# Hiding Money?



## theAteam (Feb 1, 2016)

My fiance and I have been together for almost twelve years. We have a combined bank account and pretty much share everything. About a year ago he started hiding all the tips he got from work (by hiding I mean physically hiding it so neither of us would spend it). He went from having a couple hundred dollars hidden away to several thousand dollars, which I just found out. For the past year he's been spending our combined money from our bank to buy side projects, such as cars, which he puts money into and then sells for profit. One of the cars was a car we got from his aunt, who no longer needed it. The plan was to sell it and use the money to buy our children some things they need. I've been waiting for months now for him to finish fixing the car so we could do this. Tonight I asked him about it and he confessed he 'sold' it a few months back. But, here is the thing: He 'sold' it to a guy who is very shady. This guy is always borrowing money from people, us included, and never paying it back! We were going to sell the car for $3,500 but apparently he made a deal with this guy and dropped it to $2,500. Not only that, the guy has only paid $500 so far, but he's been driving it around for months, and I had no idea. So not only will we never get this money now, because the guy is known for using people, but the $500 he did get, he hid with the rest of 'his' money. (He is trying to save up to dump money into a muscle car that we cannot even afford to have). 

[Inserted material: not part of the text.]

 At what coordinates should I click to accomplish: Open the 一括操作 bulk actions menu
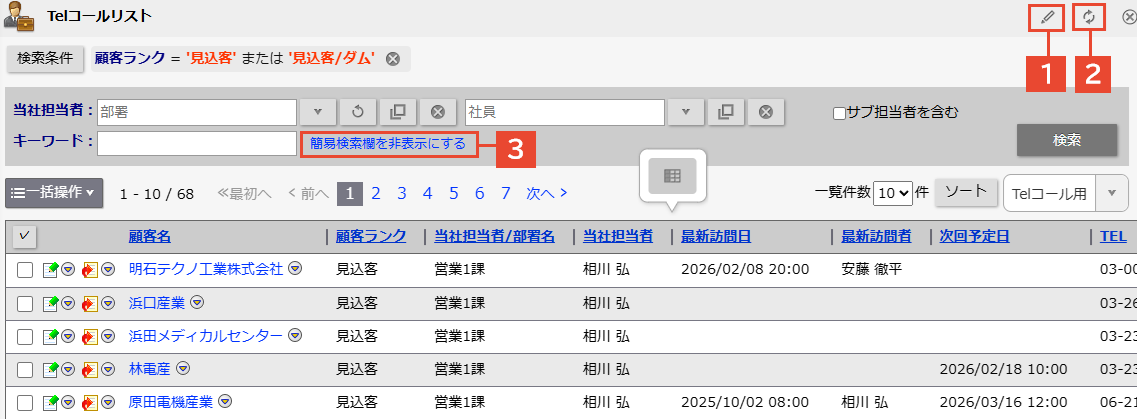(54, 192)
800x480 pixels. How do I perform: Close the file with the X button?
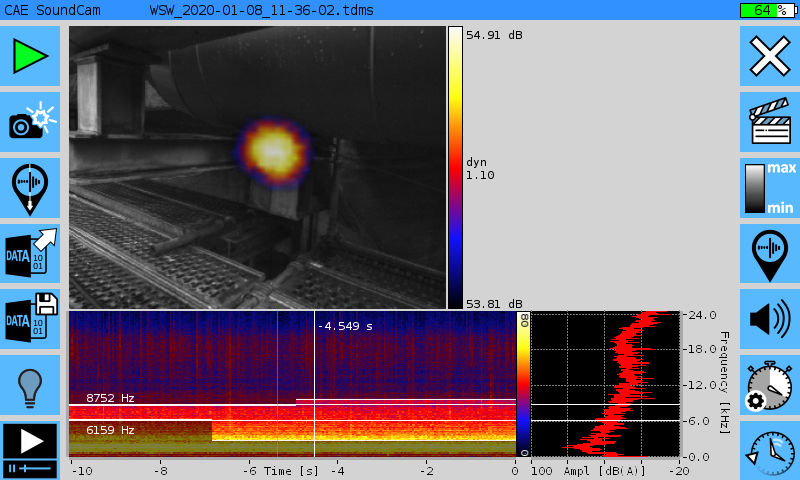(x=769, y=56)
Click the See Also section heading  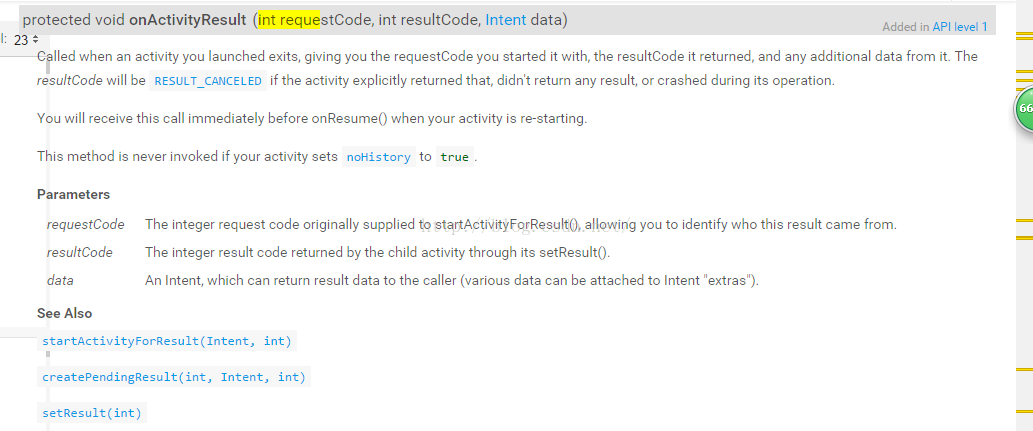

I am angry that he lied. Angry that he's selfish enough to keep the money for himself. Angry that the plans we had for that money will have to wait, again. Angry that once again this guy is taking advantage of us. And his excuse for lying to me? "I knew you would freak out. Have fun freaking out!"

Do I have a right to be this upset?


----------



## bluezone (Jan 7, 2012)

Ateam,

When you said he started hiding all the tips from work, were you aware of this and it was a planned thing by the both of you to save money? 

This doesn't sound good to me and he should be including you on these decisions when he sells the cars, etc. especially if you had a plan TOGETHER with him on how this was going to be handled, and then he went ahead and did something else without giving you a "heads up" first. Who does the finances in your house? Is it him or both of you?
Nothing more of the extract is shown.